Four days before a scheduled cesarean section in her 37th week, fetal activity ceased. Ultrasound revealed intrauterine fetal death. Autopsy of the male infant showed no malformations or chromosomal abnormalities. Placental histology disclosed a reduced weight, with immature chorionic villi, yet no signs of vasculitis.
The patient was started on azathioprine 150 mg/day, prednisolone was tapered to 5 mg/day. One year later, blood pressure had remained normal, CRP was 0.89 mg/dl, and ESR 27 mm/h. MR angiography showed an inflammatory mural thickening of the infrarenal abdominal aorta. A few weeks later, a second pregnancy was diagnosed. At the 8th week of gestation CRP and ESR went up to 1.38 mg/dl and 38 mm/h, respectively. Due to irregular intake of thyroxine, TSH was above 20 mU/l, T4 below 4.5 g/dl. Prednisolone was increased to 15 mg/day and thyroxine to 200 g/day. At the 11th week of gestation she miscarried.

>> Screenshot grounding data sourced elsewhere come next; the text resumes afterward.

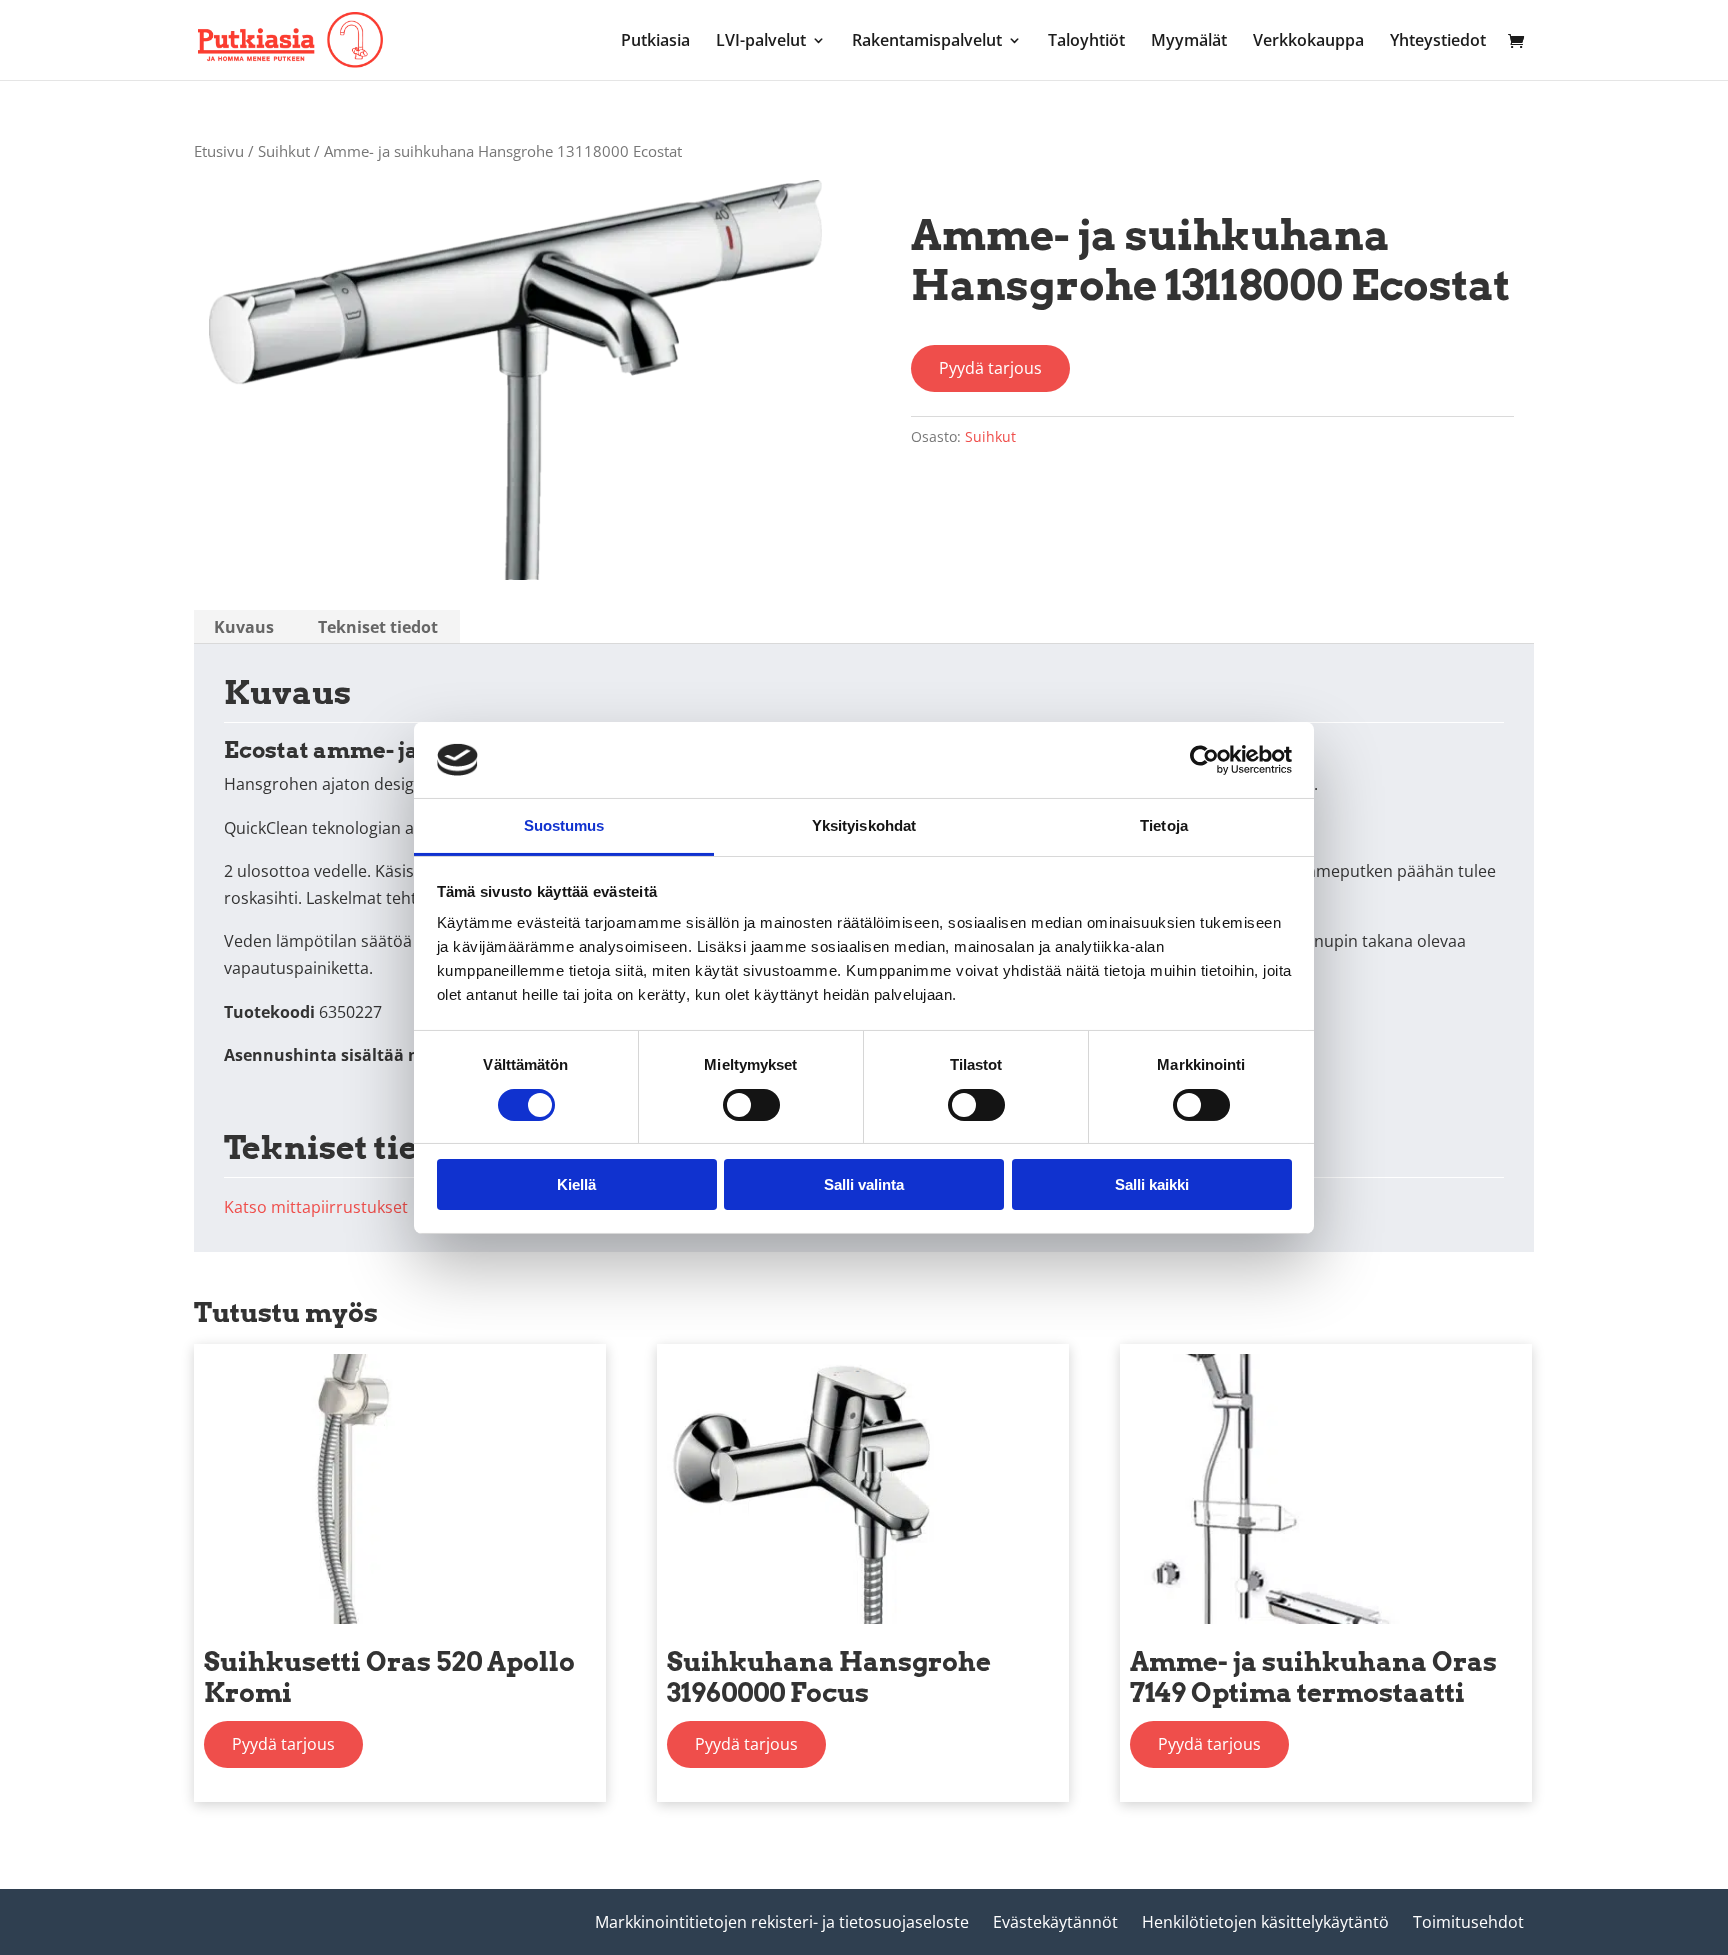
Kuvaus (244, 627)
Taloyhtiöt (1086, 42)
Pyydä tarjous (990, 368)
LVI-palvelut (761, 42)
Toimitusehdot (1468, 1922)
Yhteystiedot (1438, 42)
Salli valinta (864, 1184)
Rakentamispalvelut (927, 42)
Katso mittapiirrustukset (316, 1207)
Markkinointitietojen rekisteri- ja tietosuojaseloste (782, 1922)
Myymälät (1189, 42)
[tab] (244, 627)
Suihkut (284, 151)
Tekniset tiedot (378, 627)
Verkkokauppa (1308, 42)
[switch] (751, 1105)
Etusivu (219, 151)
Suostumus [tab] (564, 825)
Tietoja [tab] (1164, 825)
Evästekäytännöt (1055, 1922)
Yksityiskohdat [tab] (864, 825)
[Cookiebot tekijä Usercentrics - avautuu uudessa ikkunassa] (1204, 760)
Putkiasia (655, 42)
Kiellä (576, 1184)
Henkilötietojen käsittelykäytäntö (1265, 1922)
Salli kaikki (1152, 1184)
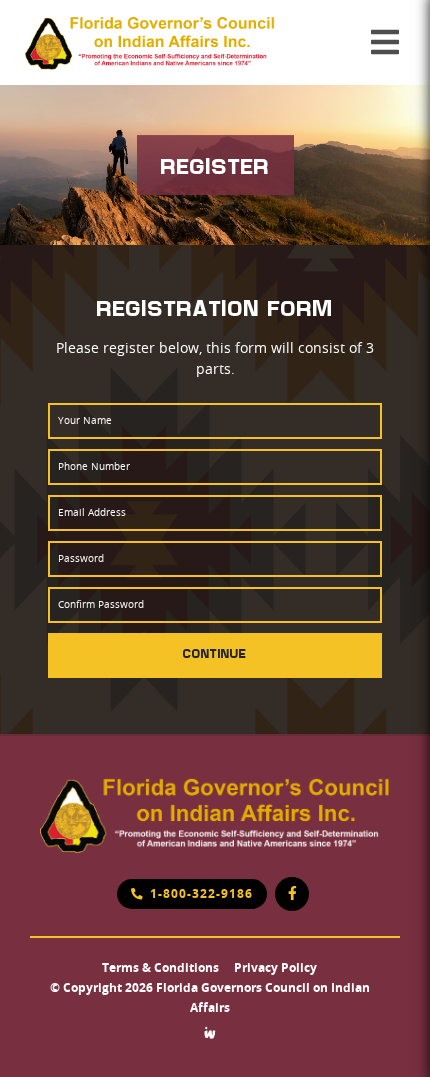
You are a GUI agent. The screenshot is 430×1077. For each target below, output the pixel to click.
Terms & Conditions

Six months later she presented with her third pregnancy. Although she decided to stop azathioprine after the first trimester, the disease remained stable throughout pregnancy, with normal blood pressure, normal TSH, ESR < 35 mm/h, and slightly elevated CRP between 0.8 and 1.33 mg/dl. Ultrasound showed no progression of arteritis. Therapy was continued with prednisolone, low-dose aspirin, and thyroxine. At the 37th week a healthy girl was delivered by elective cesarean section with a birth weight in the 22nd percentile.
TA is a rare disease occurring mainly in women of childbearing age. In 136 pregnancies of 99 women with TA1, fertility was found to be unaffected by the disease2–4. Pregnancy in most patients did not worsen inflammatory disease activity, and fetal-maternal outcome was favorable2,3. However, extensive disease increased rates of intrauterine growth retardation, preeclampsia, and preterm births2. An Indian cohort of severe and extensive TA, with uncontrolled hypertension and involvement of the abdominal aorta, described intrauterine deaths in 5 out of 24 pregnancies4. Although maternal outcome is mostly good, uncontrolled hypertension, severe aortic regurgitation, and aortic aneurysms are risk factors for maternal morbidity and mortality during late pregnancy and labor2–4.
In our patient, the first intrauterine death occurred despite normal blood pressure and absence of abdominal aortic involvement. Therefore other risk factors like intrauterine growth restriction, placental pathology, or thyroid disease might have contributed to the fatal outcome5. Recurrent miscarriages, fetal death, and premature rupture of membranes was found to be associated with anti-TPO and anti-TG antibodies6–8. In addition, hypothyroidism increases the risk of preterm labor8. Thus, Hashimoto’s thyroiditis might have influenced the adverse pregnancy outcomes.
Fetal growth retardations in our patient could have been caused either by the disease itself or by prednisolone therapy9. However, fetal growth retardation in the first pregnancy presented before TA was even diagnosed. Therefore, smoldering disease activity that adversely affected the placental blood flow was most likely the cause for fetal growth retardation in the first and third pregnancy. In retrospect, a pregnancy-compatible immunosuppression therapy such as azathioprine or cyclosporine might have been introduced earlier in the disease. However, drug compliance during pregnancy is often a problem.
Low disease activity of TA despite the presence of abdominal involvement and normal thyroid function was probably the relevant key factors for a favorable outcome of the third pregnancy. Since hypothyroidism is an additional risk factor for early abortion, TSH should be routinely monitored and T4 accordingly be adjusted, especially in cases of known Hashimoto thyroiditis. In case of combined autoimmune diseases a close interdisciplinary monitoring is essential to attain successful pregnancy outcomes.